Proprio in relazione al tema degli strumenti di somministrazione di questi farmaci, che possono variare da prodotto a prodotto e il cui impiego richiede una certa dimestichezza, la Prof.ssa Mariacarolina Salerno, aggiunge che “oltre al farmaco, occorre prestare grande attenzione al device che deve essere scelto sulla base delle preferenze e dell’orientamento di chi deve utilizzarlo. Va detto poi che questi dispositivi possono avere anche un ruolo molto incentivante verso la terapia favorendo quindi l’aderenza terapeutica: occorre però tener conto della tipologia dei destinatari delle terapie  cioè dei bambini o soprattutto degli adolescenti che, in alcuni casi, possono essere più evoluti ma anche di soggetti o di famiglie che hanno più confidenza con metodiche iniettive più tradizionali. È chiaro comunque che, pur nel rispetto delle logiche economiche cui i servizi sanitari sono tenuti, va tutelata la libertà prescrittiva del medico e che andrebbe fatto ogni sforzo per perseguire una sorta di “armonia assistenziale” sul territorio”.

E’ fondamentale, dunque, che si instauri “un dialogo più costruttivo tra regioni, comunità medico-scientifica e pazienti – rivendica Teresa Petrangolini, Direttrice del Patient Advocacy Lab dell’Alta Scuola di Economia e Management Sanitari dei Sistemi Sanitari dell’Università Cattolica di Roma – “un tempo nel quale la libertà prescrittiva del medico sia maggiormente garantita e la voce dei pazienti più ascoltata. In proposito, credo che debbano essere replicate alcune esperienze positive come quella della Regione Lazio dove spesso le associazioni dei pazienti hanno potuto far sentire la propria voce in sede di impostazione di alcune gare di acquisto”.

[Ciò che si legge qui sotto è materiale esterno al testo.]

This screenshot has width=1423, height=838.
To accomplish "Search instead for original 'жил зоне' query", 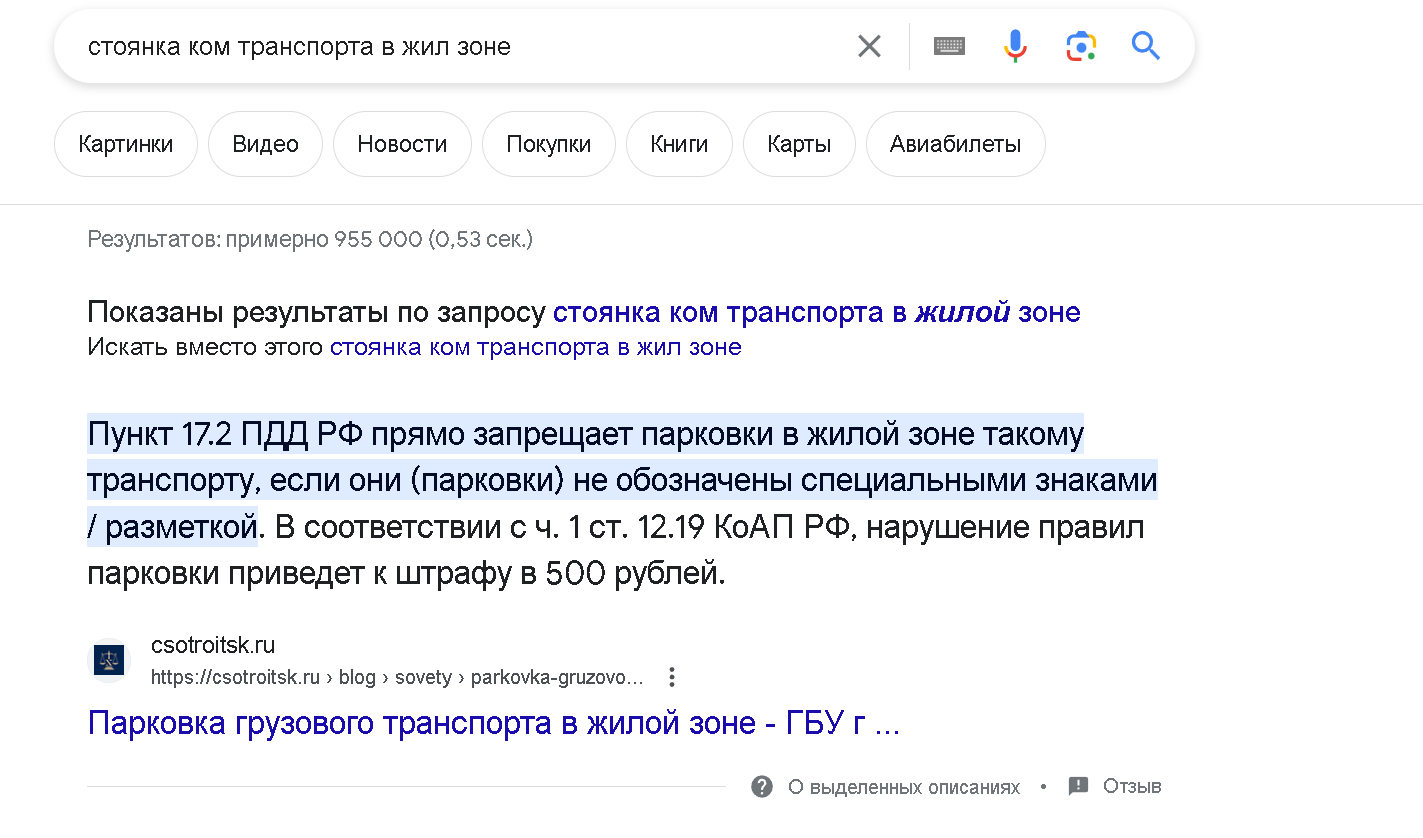I will (535, 347).
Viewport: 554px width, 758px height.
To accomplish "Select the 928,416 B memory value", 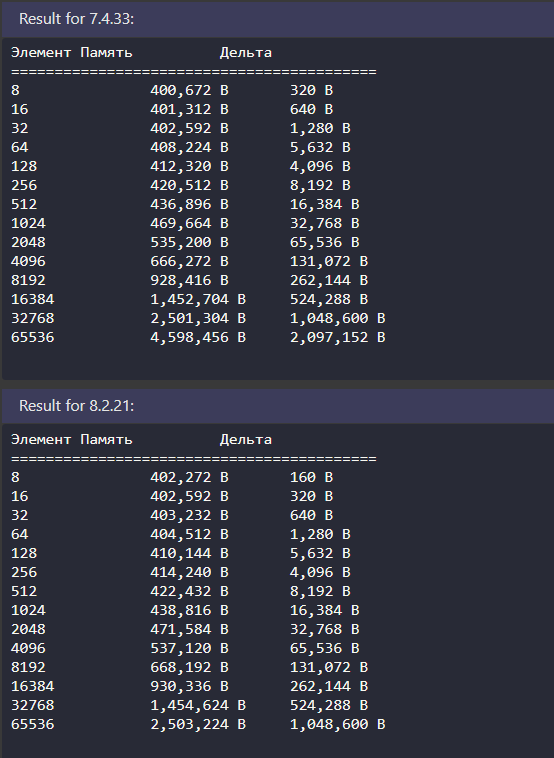I will pos(189,280).
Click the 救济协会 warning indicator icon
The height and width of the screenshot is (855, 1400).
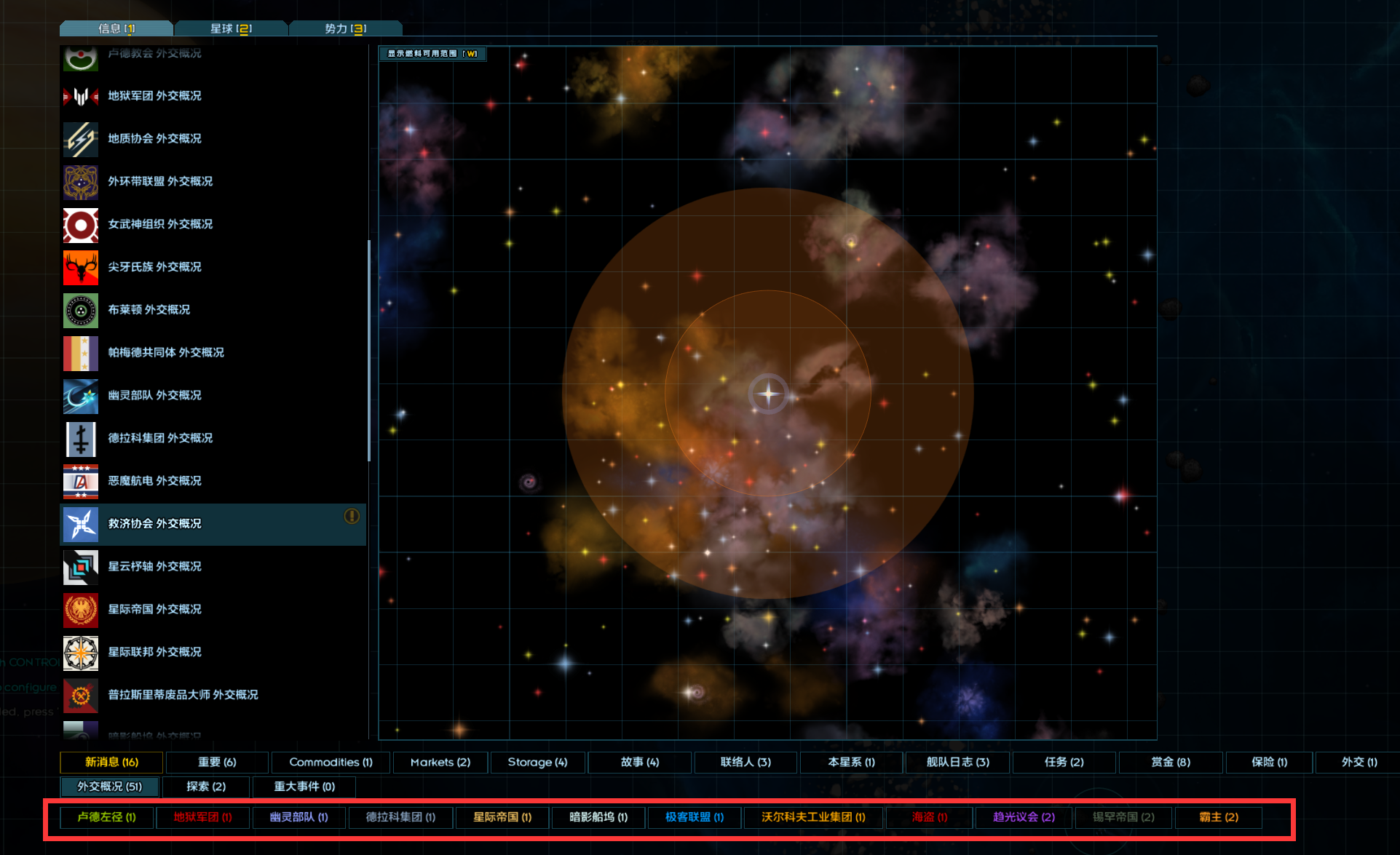[352, 516]
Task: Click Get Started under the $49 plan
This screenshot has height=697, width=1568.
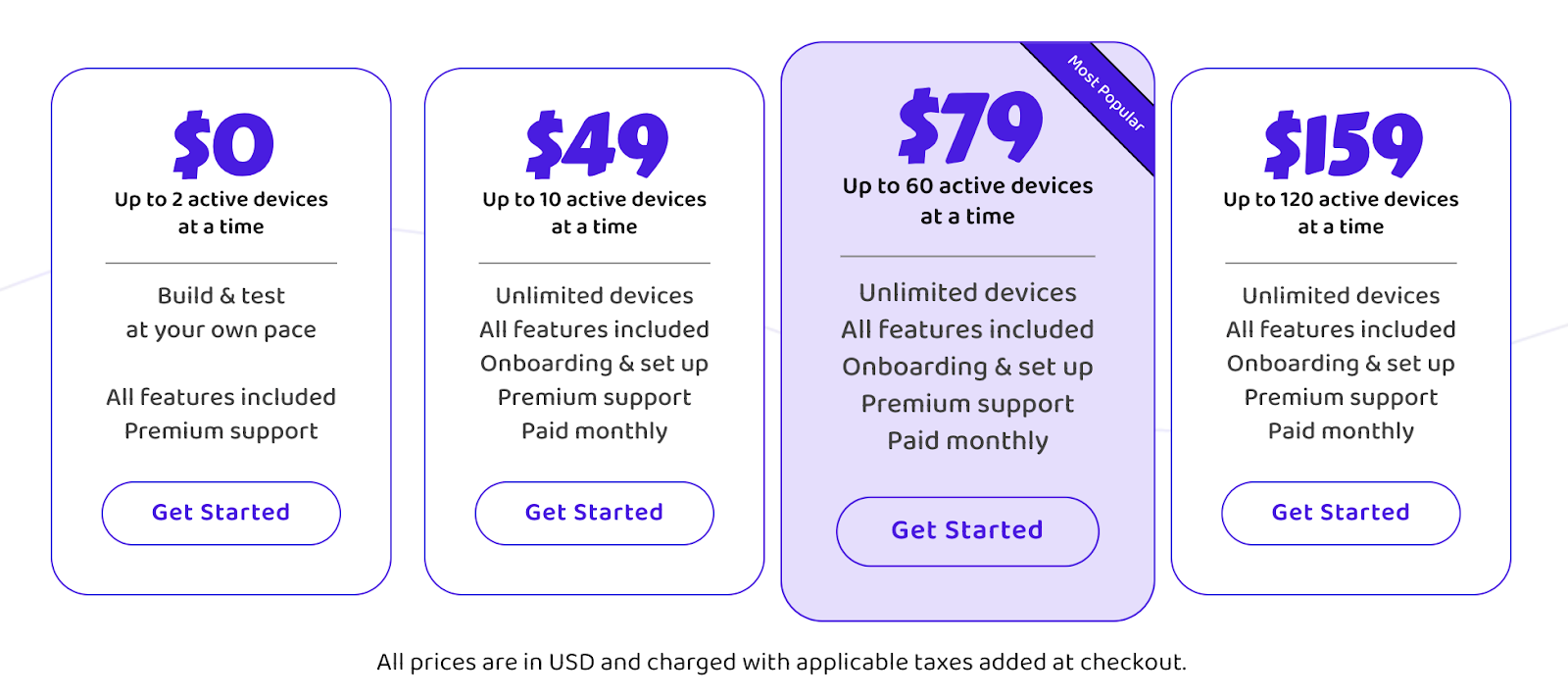Action: (x=595, y=513)
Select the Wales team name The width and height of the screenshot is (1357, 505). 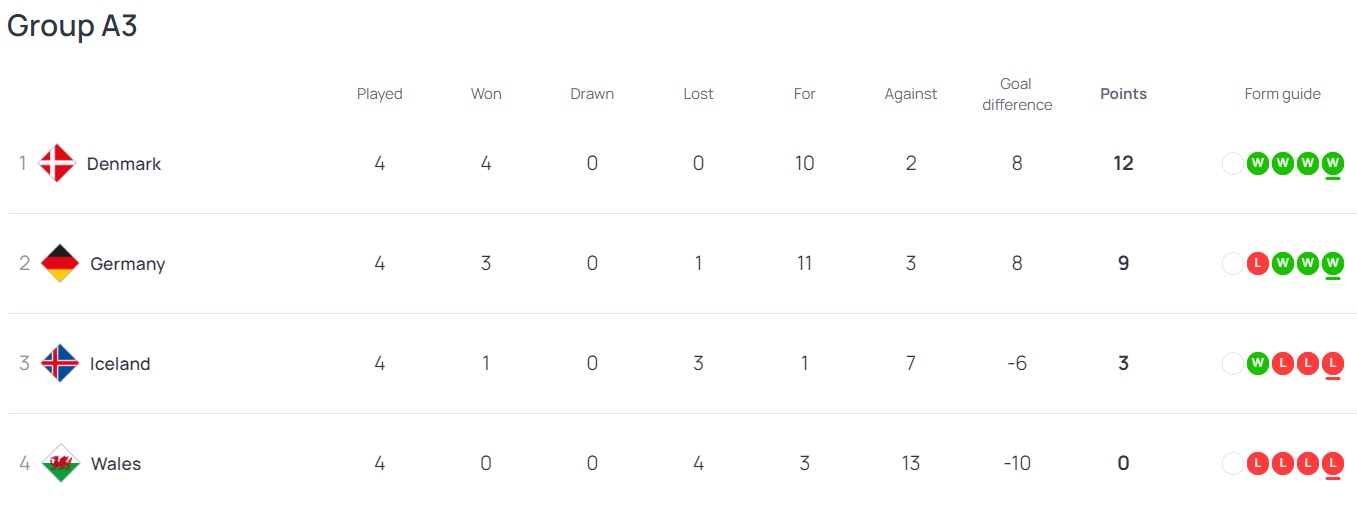[116, 463]
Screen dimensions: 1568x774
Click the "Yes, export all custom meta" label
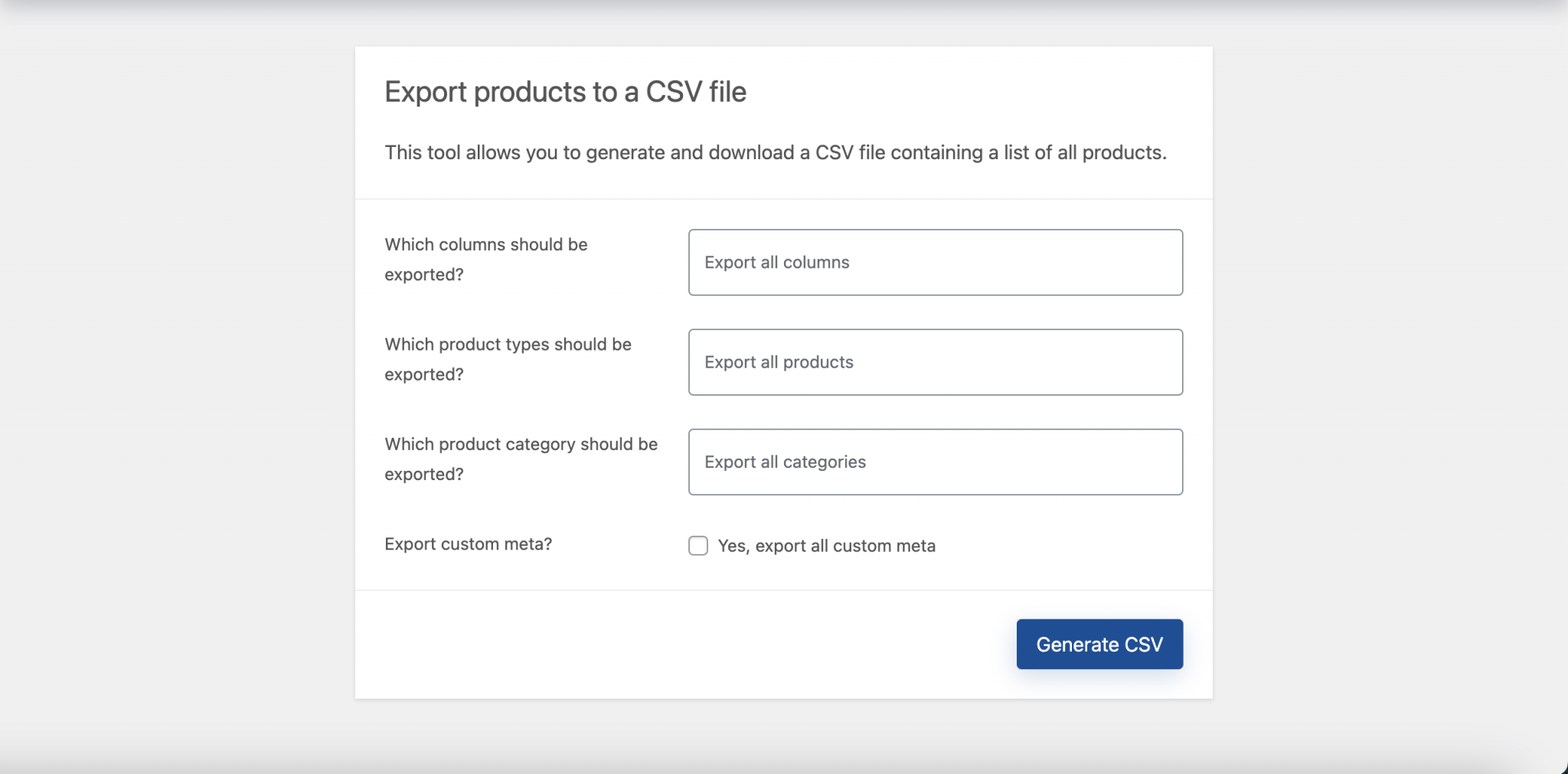pos(826,546)
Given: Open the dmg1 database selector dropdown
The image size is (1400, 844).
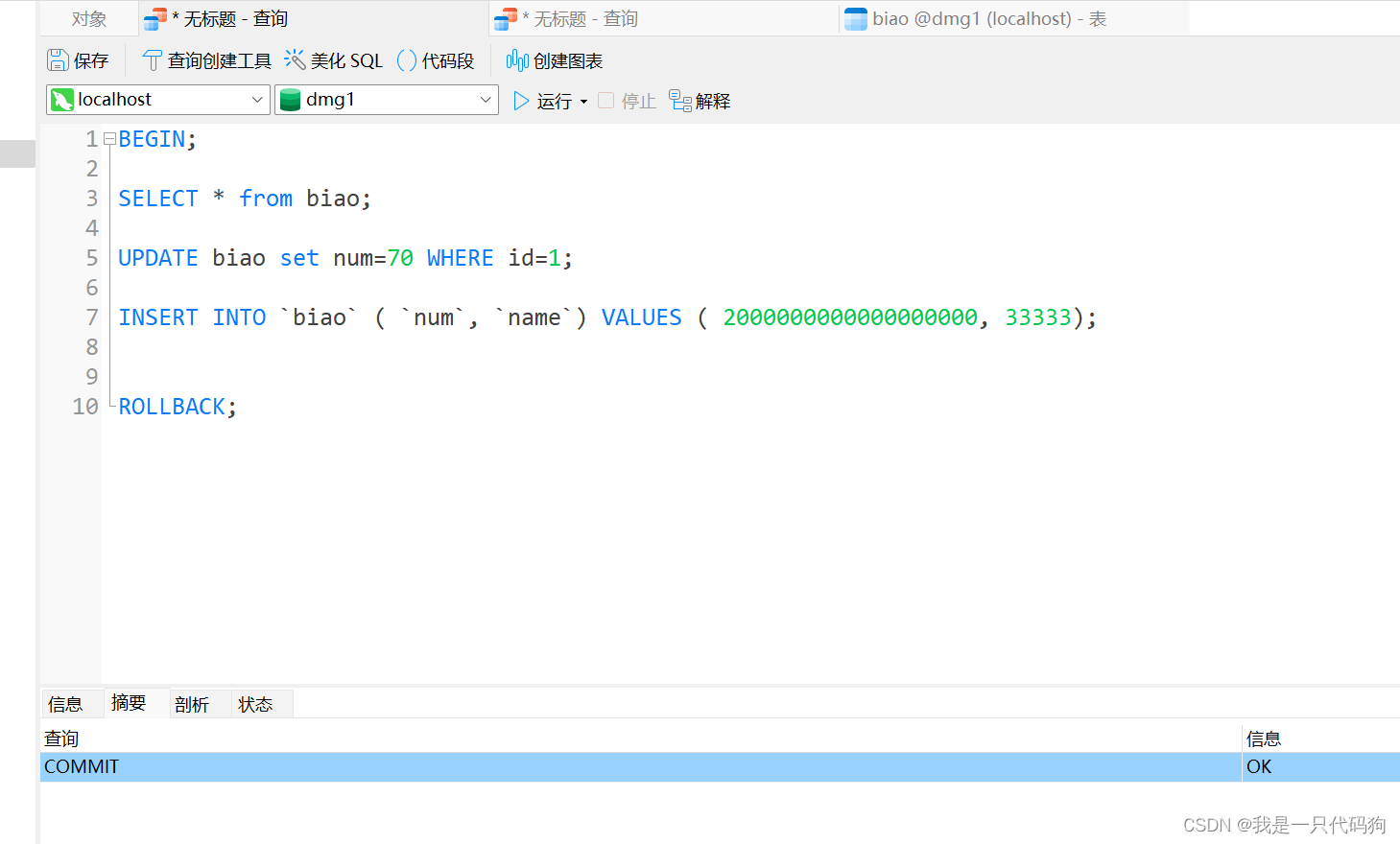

Inoltre, da più parti si auspica che le associazioni dei pazienti possano essere coinvolte in sede di gare di acquisto per poter far sentire la propria voce e tutelare la continuità terapeutica. “Per quanto riguarda AFaDOC posso dire che si tratta ancora solo di una speranza – conclude Cinzia Sacchetti- . Forse questo accade per patologie più severe di quelle di cui ci occupiamo noi. Sarebbe di estrema importanza che un’associazione come AFaDOC potesse dialogare con i decisori perché molto spesso essi non hanno una conoscenza completa delle problematiche che caratterizzano queste patologie, la vita dei pazienti e, molto spesso, anche delle loro famiglie e assumono decisioni solo sulla base di considerazioni di carattere economico”.